Précarité énergétique : des moyens en-deçà des enjeux

Fin 2017, 6,7 millions de personnes étaient encore touchées par la précarité énergétique. Si depuis 2013, le taux de précarité énergétique des foyers a diminué de quelques pourcents, passant de 14,5 à 11,6 % en raison d’une météo clémente et d’une amélioration des performances énergétiques du parc de logement, ce phénomène est encore bien trop important. Et au vu des derniers chiffres du médiateur national de l’énergie, cette précarité pourrait de nouveau se renforcer. Le nombre d’interventions pour impayés, coupures ou réductions de puissance ce 1er semestre font état d’une hausse de 18 % en électricité et de 10 % en gaz naturel par rapport à la même période en 2018. Et les signaux réglementaires lancés récemment par l’État ne devraient en rien modifier la situation.

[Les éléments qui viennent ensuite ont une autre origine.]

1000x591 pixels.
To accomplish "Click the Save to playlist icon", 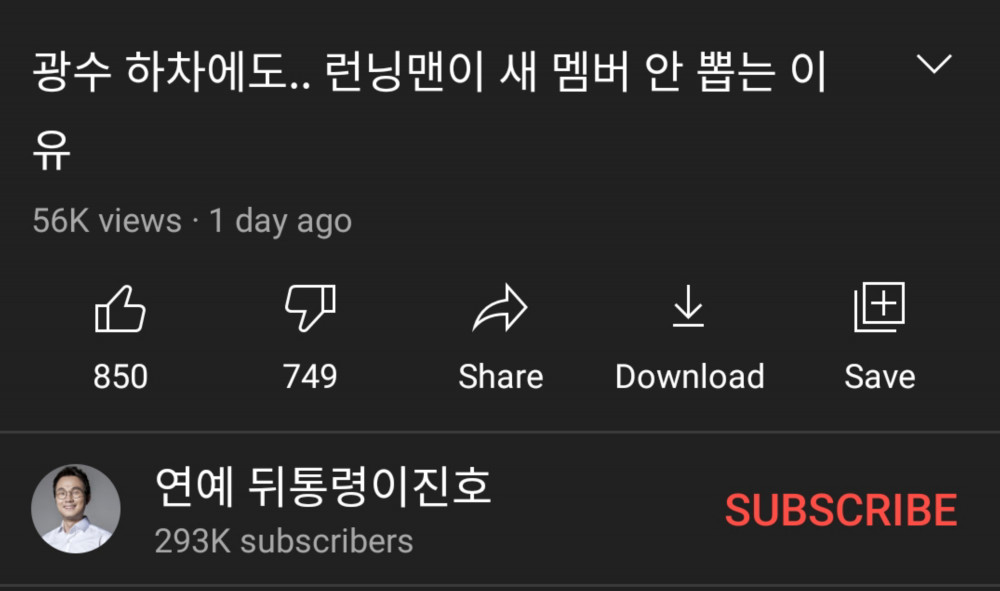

Le sujet de la rénovation énergétique des bâtiments a ainsi été laissé quasiment de côté par le projet de loi énergie-climat. Sous la pression de l’initiative “Rénovons !”, la seule disposition à avoir été intégrée fixe des échéances bien trop lointaines par rapport à l’urgence actuelle. En parallèle, la modification des aides, en particulier la transformation du Cite en une prime d’État, risque également d’être contre-productive… d’autant plus que l’enveloppe financière de celui-ci n’a cessé de s’effilocher ces dernières années, de 1,7 milliard en 2016 à 950 millions en 2019. Selon l’ONPE, un montant de 3,1 milliards d’euros par an serait nécessaire pour sortir l’ensemble des ménages de la précarité énergétique. Bien loin des 800 millions prévus pour 2020 par le projet de loi de finances. Certaines régions sont en outre plus impactées que d’autres. Le climat de ces territoires, notamment sur le pourtour méditerranéen, explique une partie de ces inégalités mais ne doit pas faire oublier le problème de maillage territorial des structures et services d’accompagnement à la rénovation énergétique.